_Descripción del problema_
Pasa al inglés esta oración del texto de lectura: "La ventaja de la ficción es que uno puede experimentar sobrecogedoras experiencias sin moverse del cómodo sofá del salón, y sin despeinarse un pelo."

_Texto de lectura_

========================

Tomar cinco aviones en ocho días pone a prueba los nervios de cualquiera. La certeza de que el avión es el modo de viajar más seguro no anula el temor a ser víctima de un desastre digno de aparecer en las páginas negras de los informativos. Al final la sangre nunca --o casi nunca-- llega al río y uno, en vez de dar por hecho la inminente repatriación de su cadáver, acaba por sobrellevar el vuelo de la mejor manera posible. Para matar el rato lo ideal es leer un buen libro o echar una cabezada, pero si no hay tanta suerte siempre queda la posibilidad de combatir el aburrimiento y la carencia de espacio dando rienda suelta a la imaginación. He aprovechado que he visto las cinco temporadas emitidas de la serie Lost para pensar, durante el transcurso de estos vuelos, qué pasaría si, imitando a la ficción, el avión se estrellara en una enigmática isla (no demasiado desierta) del Pacífico, una isla singular que funcione sujeta a las leyes de una hipotética máquina del tiempo. Ya puestos, me preguntaba quién de mis compañeros sería el médico heroico, el guaperas estafador, el torturador iraquí, quién el simpático gordito o el rockero adicto a la cocaína. Sugestionado por la ensoñación, llegué incluso a desear que mi avión se estrellara. Luego, cabal, concluí que convertirme en un superviviente de un accidente aéreo me impediría ver la sexta y última temporada de Lost , que narra precisamente las vicisitudes de los supervivientes de un avión: el 815 Oceanic.

La ventaja de la ficción es que uno puede experimentar sobrecogedoras experiencias sin moverse del cómodo sofá del salón, y sin despeinarse un pelo.

========================

_Fragmentos de registros_
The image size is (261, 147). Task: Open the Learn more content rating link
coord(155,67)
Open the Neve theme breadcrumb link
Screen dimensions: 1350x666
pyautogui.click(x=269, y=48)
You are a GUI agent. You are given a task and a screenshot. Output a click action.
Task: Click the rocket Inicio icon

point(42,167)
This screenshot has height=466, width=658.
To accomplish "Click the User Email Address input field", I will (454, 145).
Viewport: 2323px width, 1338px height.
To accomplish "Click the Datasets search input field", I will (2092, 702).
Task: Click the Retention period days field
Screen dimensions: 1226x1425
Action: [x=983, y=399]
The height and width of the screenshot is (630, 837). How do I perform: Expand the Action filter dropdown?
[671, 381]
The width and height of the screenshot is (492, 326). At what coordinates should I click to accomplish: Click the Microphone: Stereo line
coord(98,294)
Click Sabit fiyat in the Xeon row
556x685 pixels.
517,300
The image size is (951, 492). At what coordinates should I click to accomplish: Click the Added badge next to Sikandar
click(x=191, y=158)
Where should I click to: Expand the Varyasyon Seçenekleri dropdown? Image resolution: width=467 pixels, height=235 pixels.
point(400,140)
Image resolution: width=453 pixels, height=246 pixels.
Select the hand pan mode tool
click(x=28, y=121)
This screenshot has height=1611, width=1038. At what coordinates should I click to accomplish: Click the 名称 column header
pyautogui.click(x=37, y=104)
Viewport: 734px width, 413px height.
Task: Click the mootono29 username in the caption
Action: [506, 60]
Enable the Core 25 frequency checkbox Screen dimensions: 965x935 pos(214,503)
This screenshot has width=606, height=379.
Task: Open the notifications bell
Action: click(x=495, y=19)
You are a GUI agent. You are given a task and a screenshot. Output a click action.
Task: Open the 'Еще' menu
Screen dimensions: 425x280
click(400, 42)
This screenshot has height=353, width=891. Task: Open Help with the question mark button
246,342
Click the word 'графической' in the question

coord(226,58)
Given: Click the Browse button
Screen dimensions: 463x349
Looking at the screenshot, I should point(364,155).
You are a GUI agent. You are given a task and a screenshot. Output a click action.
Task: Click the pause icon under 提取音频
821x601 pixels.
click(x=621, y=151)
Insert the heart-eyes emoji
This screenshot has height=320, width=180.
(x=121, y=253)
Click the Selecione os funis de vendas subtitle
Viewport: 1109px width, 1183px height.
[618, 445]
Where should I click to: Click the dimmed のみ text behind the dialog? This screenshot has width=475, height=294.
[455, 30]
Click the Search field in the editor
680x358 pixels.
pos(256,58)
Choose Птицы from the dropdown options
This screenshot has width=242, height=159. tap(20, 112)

========================

_Resultado del ejercicio_
The advantage of fiction is that you can live through overwhelming experiences without leaving the comfortable living-room sofa, and without breaking a sweat.